Tax competition among U.S. states: Racing to the bottom or riding on a seesaw? Robert Chirinko and Daniel Wilson. Journal of Public Economics, Volume 155, November 2017, Pages 147-163. https://doi.org/10.1016/j.jpubeco.2017.10.001
Highlights
• The reaction in a given U.S. state to capital tax changes in other states is analyzed.
• The reaction function slope is negative, contrary to casual evidence and many prior studies.
• Allowing for delayed reactions and heterogeneous responses to aggregate shocks is crucial.
• Our empirical results suggest frequently-used static tax competition models are misspecified.
• Rather than “racing to the bottom,” our findings suggest states are “riding on a seesaw”.
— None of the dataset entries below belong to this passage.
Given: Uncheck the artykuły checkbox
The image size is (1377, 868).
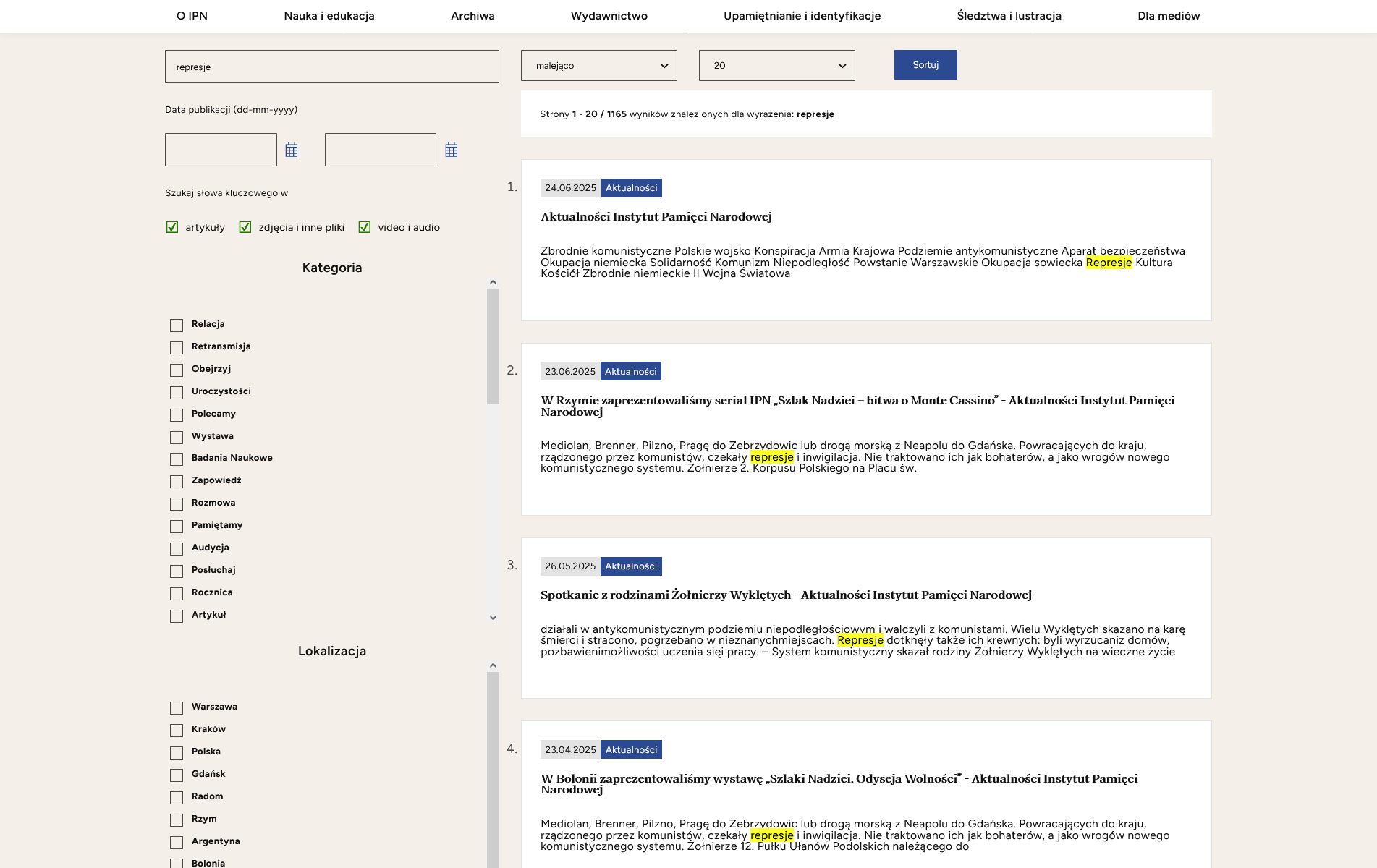Looking at the screenshot, I should (x=172, y=227).

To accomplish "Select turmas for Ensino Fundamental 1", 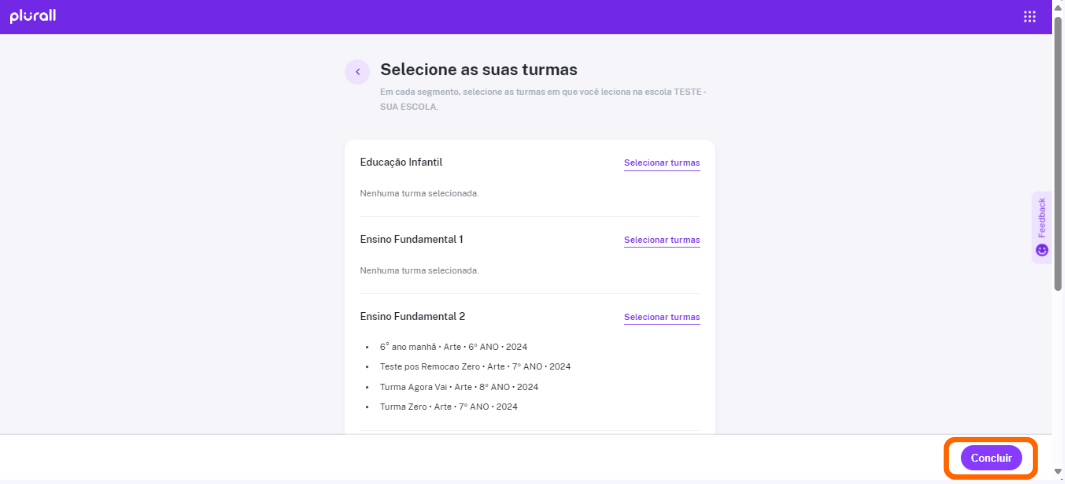I will (x=662, y=240).

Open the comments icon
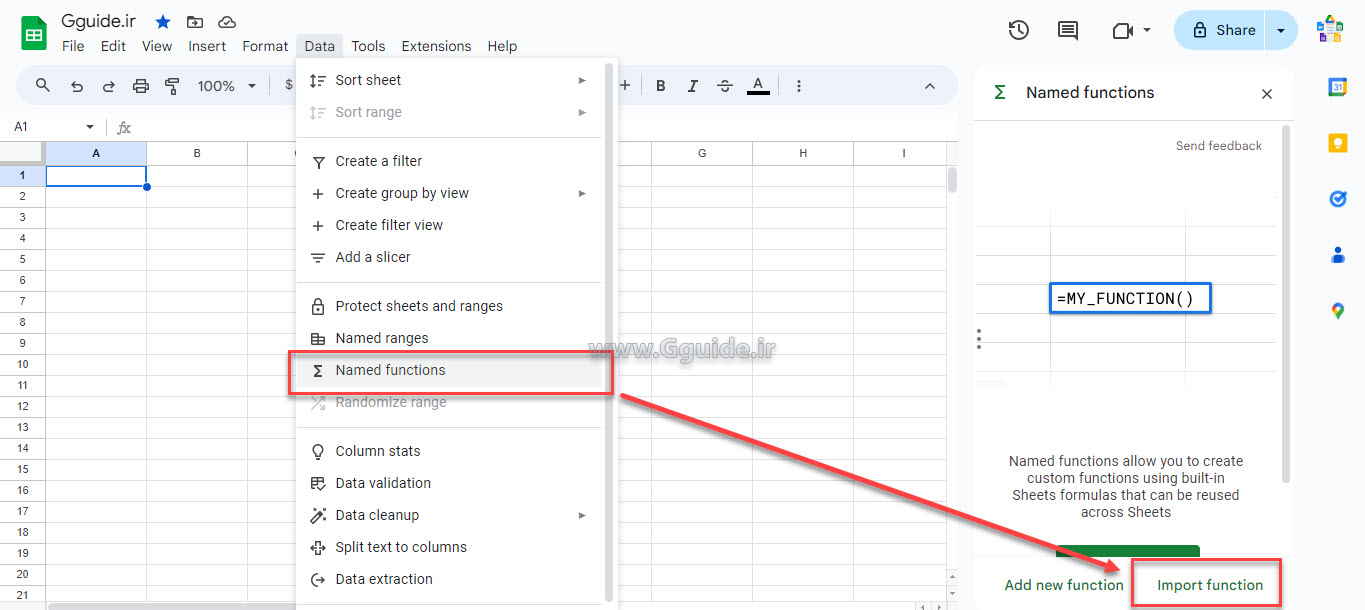click(1068, 30)
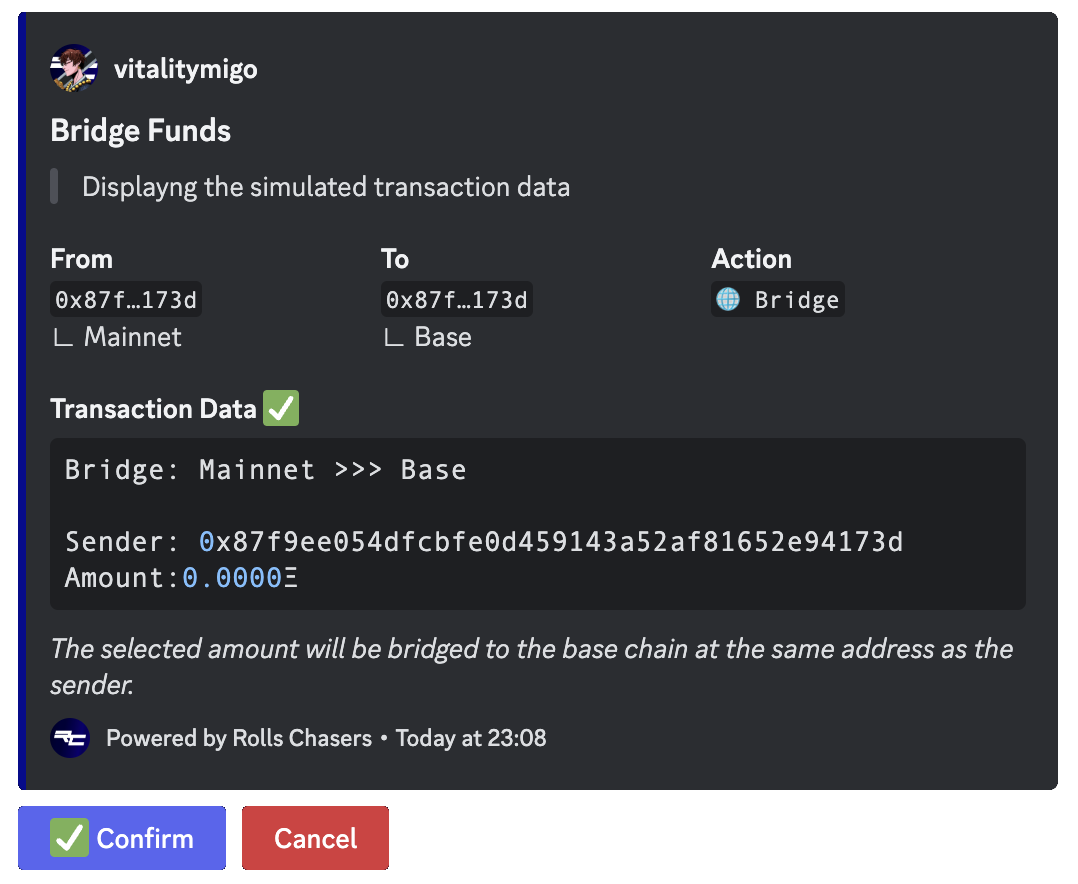The height and width of the screenshot is (884, 1078).
Task: Click the simulated transaction data description quote
Action: [326, 187]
Abstract: Dramatic declines in capital tax rates among U.S. states and European countries have been linked by many commentators to tax competition, an inevitable "race to the bottom," and underprovision of local public goods. This paper analyzes the reaction of capital tax policy in a given U.S. state to changes in capital tax policy by other states. Our study is undertaken with a novel panel data set covering the 48 contiguous U.S. states for the period 1965 to 2006 and is guided by the theory of strategic tax competition. The latter suggests that capital tax policy is a function of "foreign" (out-of-state) tax policy, preferences for government services, home state and foreign state economic and demographic conditions. The slope of the reaction function - the equilibrium response of home state to foreign state tax policy - is negative, contrary to casual evidence and many prior empirical studies of fiscal reaction functions. This result, which stands in contrast to most published findings, is due to two critical elements that allow for delayed responses to foreign tax changes and responses to aggregate shocks. Omitting either of these elements leads to a misspecified model and a positively sloped reaction function. Our results suggest that the secular decline in capital tax rates, at least among U.S. states, reflects synchronous responses among states to common shocks rather than competitive responses to foreign state tax policy. While striking given prior empirical findings, these results are fully consistent with the implications of the theoretical model developed in this paper and presented elsewhere in the literature. Rather than "racing to the bottom," our findings suggest that states are "riding on a seesaw." Consequently, tax competition may lead to an increase in the provision of local public goods, and policies aimed at restricting tax competition to stem the tide of declining capital taxation are likely to be ineffective.